═══ INPUT ═══
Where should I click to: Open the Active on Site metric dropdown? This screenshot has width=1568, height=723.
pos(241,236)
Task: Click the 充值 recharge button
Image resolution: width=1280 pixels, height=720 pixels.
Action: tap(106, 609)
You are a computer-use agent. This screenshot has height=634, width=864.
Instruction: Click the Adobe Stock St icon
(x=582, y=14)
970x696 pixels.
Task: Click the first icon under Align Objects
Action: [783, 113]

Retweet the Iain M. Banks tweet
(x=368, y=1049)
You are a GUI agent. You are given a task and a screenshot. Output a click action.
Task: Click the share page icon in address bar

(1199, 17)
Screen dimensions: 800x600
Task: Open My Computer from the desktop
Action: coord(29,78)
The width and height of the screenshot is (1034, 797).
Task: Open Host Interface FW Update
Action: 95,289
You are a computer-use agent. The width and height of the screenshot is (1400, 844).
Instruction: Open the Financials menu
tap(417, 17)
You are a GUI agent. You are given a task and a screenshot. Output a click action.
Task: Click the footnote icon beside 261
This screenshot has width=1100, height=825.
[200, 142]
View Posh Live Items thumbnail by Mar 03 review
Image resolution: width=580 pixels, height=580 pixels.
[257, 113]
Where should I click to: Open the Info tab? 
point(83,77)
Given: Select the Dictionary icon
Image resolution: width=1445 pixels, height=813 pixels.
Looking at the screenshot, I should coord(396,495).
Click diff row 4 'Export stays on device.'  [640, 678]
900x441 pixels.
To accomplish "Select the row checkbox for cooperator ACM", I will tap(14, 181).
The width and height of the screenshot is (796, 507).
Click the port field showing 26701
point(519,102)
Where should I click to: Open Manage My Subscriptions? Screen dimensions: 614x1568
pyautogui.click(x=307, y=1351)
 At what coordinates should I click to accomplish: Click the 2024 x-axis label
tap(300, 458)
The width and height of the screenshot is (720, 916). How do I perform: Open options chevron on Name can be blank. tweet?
═══
» **WHAT YOU SHOULD DO**: Copy exactly the lines from the one with "900x441 pixels." through the last line of the material, keeping both ends.

» **ANSWER TO THIS EXERCISE**:
900x441 pixels.
To accomplish "Select the row checkbox for cooperator ACM", I will tap(14, 181).
The width and height of the screenshot is (796, 507).
Click the port field showing 26701
point(519,102)
Where should I click to: Open Manage My Subscriptions? Screen dimensions: 614x1568
pyautogui.click(x=307, y=1351)
 At what coordinates should I click to accomplish: Click the 2024 x-axis label
tap(300, 458)
The width and height of the screenshot is (720, 916). How do I perform: Open options chevron on Name can be blank. tweet?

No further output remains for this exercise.